DNR, MPCA choices will say a lot about Gov.-elect Dayton’s ‘jobs, jobs, jobs’ campaign pledge

Mesabi Daily News
Tuesday, December 28, 2010

In the next several days, two appointments by Gov.-elect Mark Dayton will determine in large part whether his resurrection of former Gov. Rudy Perpich's pledge of "jobs, jobs, jobs" will be more than just a campaign promise when it comes to employment in the areas of resources.

If those selected to head the Department of Natural Resources and the state Pollution Control Agency have a background tied to environmental groups or a bureaucracy that were more interested in trying to block mining or logging or recreational activities than to create jobs or more tourism then it will be a sad message, indeed.

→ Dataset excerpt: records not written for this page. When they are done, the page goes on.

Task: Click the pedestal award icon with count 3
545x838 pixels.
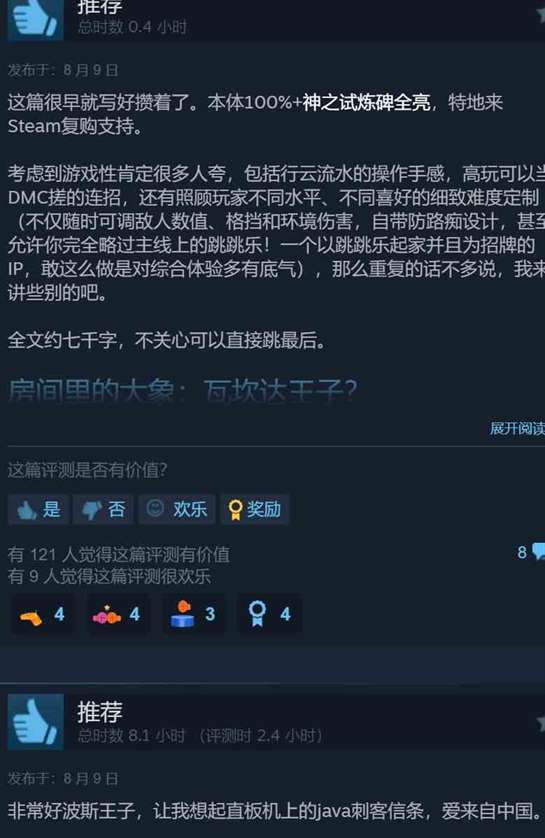Action: point(193,614)
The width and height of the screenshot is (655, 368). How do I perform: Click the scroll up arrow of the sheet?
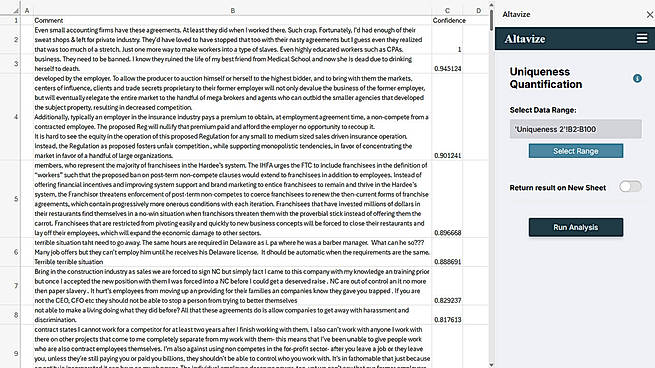(x=491, y=5)
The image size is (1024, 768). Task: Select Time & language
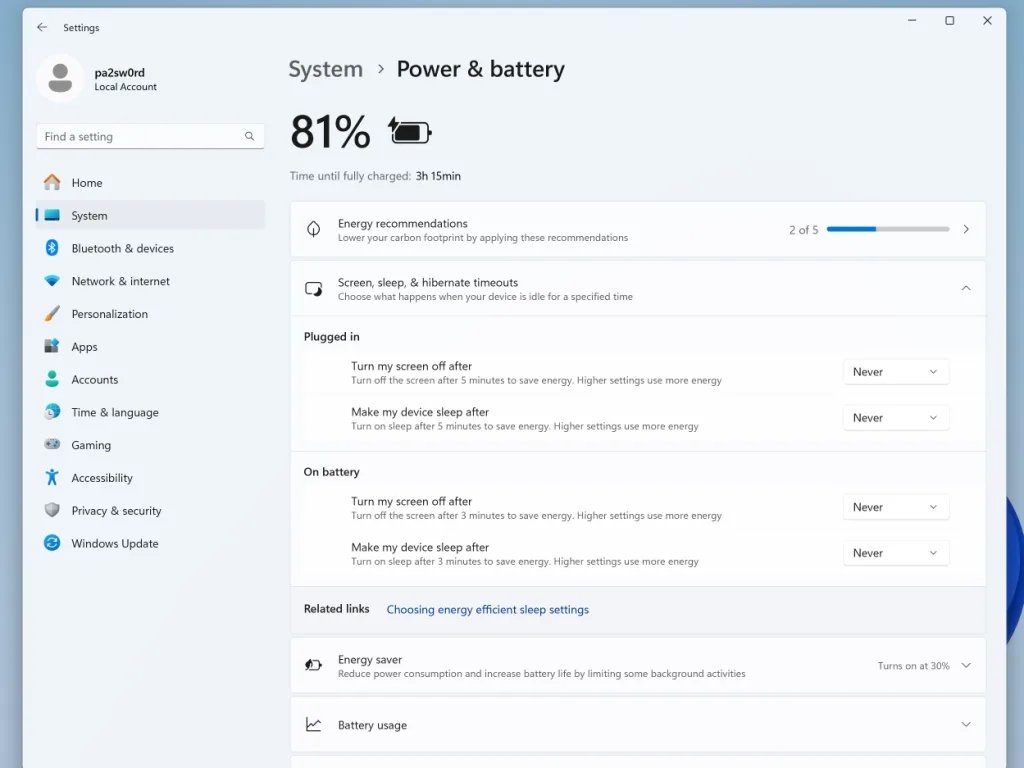[x=113, y=412]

Minnesota has in place fine environmental safety standards. We protect our forests and lakes and rivers well. But just as individuals can be over-medicated, states and the federal government can be over-regulated.

And that is definitely the case when it comes to the state DNR and MPCA. These are the agencies that are crucial to determining the progression and fate of resource-based ventures.

The whining of those who really want to sidetrack and eventually push the button of destruction on mining and logging as viable industries in the state is real tiring. And when they oppose multiple-use of federal and state lands it gets even more ridiculous.

Those who use the lands and waters of northern Minnesota are good stewards of the state's beautiful environment. They don't have to voice the talking points of extreme groups to be true environmentalists. Nor do they have the deep pockets of the groups that seek delay and delay and delay through the bureaucracies and then the courts to derail projects that would create "jobs, jobs, jobs."

The rules and regulations are in place to keep the companies in line should they journey out of acceptable practices. And it will be the directors of the DNR and MPCA to ensure they don't.

But the heads of those two agencies also need to be advocates for jobs. After all, that was the No. 1 priority of their boss, the governor-elect, on the campaign trail.

We have no reason to doubt that Mark Dayton has been swayed by others in his transition effort from his campaign promise when it comes to resource-based jobs.

But these two upcoming appointments will be telling regarding that issue.